Guimaraes, 42, initially confessed to five murders, saying he had ended the patients' lives to ease their suffering. He also admitted to racing to notify the city's highly competitive funeral homes of the deaths, in hopes of earning a $60 tip if he was the first to report the death and the family signed a contract with the funeral home.
"He's no Dr. Kevorkian," said Flavio Silveira, the administrator of Salgado Filho, one of Rio's largest public hospitals. "This guy said he wanted to abbreviate suffering and also make some money on the side, because everybody gets some money on the side." Guimaraes' victims were mostly unconscious or comatose patients, whom he killed by lethal injection or by removing oxygen masks, prosecutors charge.
In late April a cleaning lady first spotted the gray-haired aide drawing a syringe of deadly potassium chloride from the supply room, slipping it into his pocket and then strolling into the intensive-care unit, doctors and prosecutors say. While Guimaraes made his rounds, the woman reported, he quietly pressed the needle into the IV drip bag of one of the unit's half-dozen patients and hit the plunger. Moments later the patient was dead.
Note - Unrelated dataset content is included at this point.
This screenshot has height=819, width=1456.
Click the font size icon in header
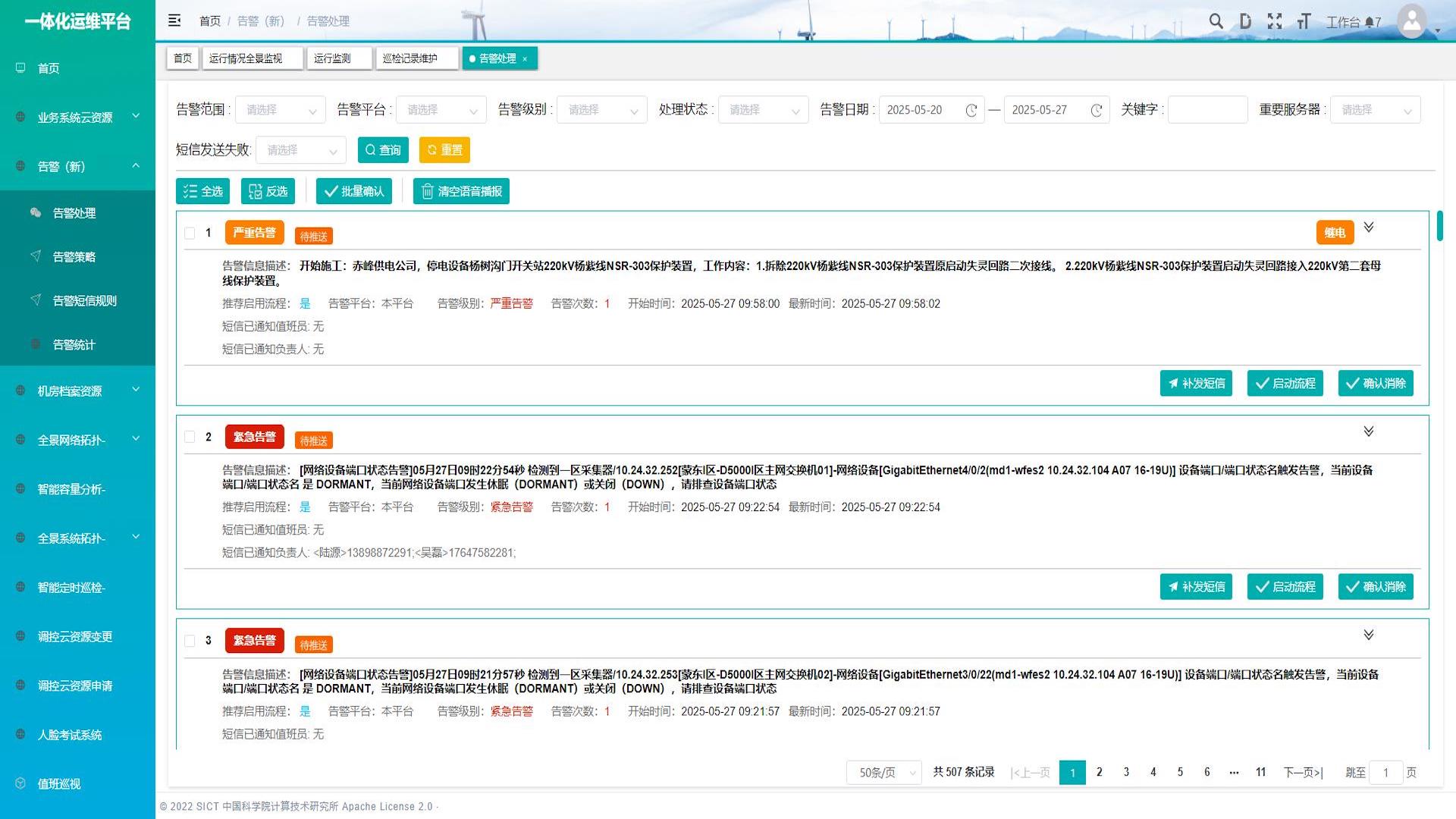click(x=1304, y=21)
Alerted, administrators as a test transferred Guimaraes to an outpatient unit on his next shift. The death rate in intensive care fell to zero. When Guimaraes returned three days later, on May 4, four patients died, even as police waited in a nearby office to make an arrest.
A check of hospital records since has revealed that the unit's death rate doubled during Guimaraes' 12-hour shifts, from an average of just under two deaths to four or more. Between 1 January and 4 May, 131 of 225 deaths in the hospital's emergency ward occurred while Mr Guimaraes was on duty. After Guimaraes' arrest and confession, his lawyer appeared to be preparing an insanity defense. In a recent court deposition, however, Guimaraes, who has hired a new lawyer, changed his story. He said he confessed only because he was threatened by police.
Asked by reporters at a press conference if he had poisoned patients, Guimaraes said: "Some patients, yes." Asked if he had taken away patients' oxygen masks, he said: "The oxygen mask was taken away, yes. There were five patients that this happened to... I chose the patients I saw suffering, generally patients with AIDS, patients who were almost terminal. I am calm because the patients were in a coma and had no way of recovering."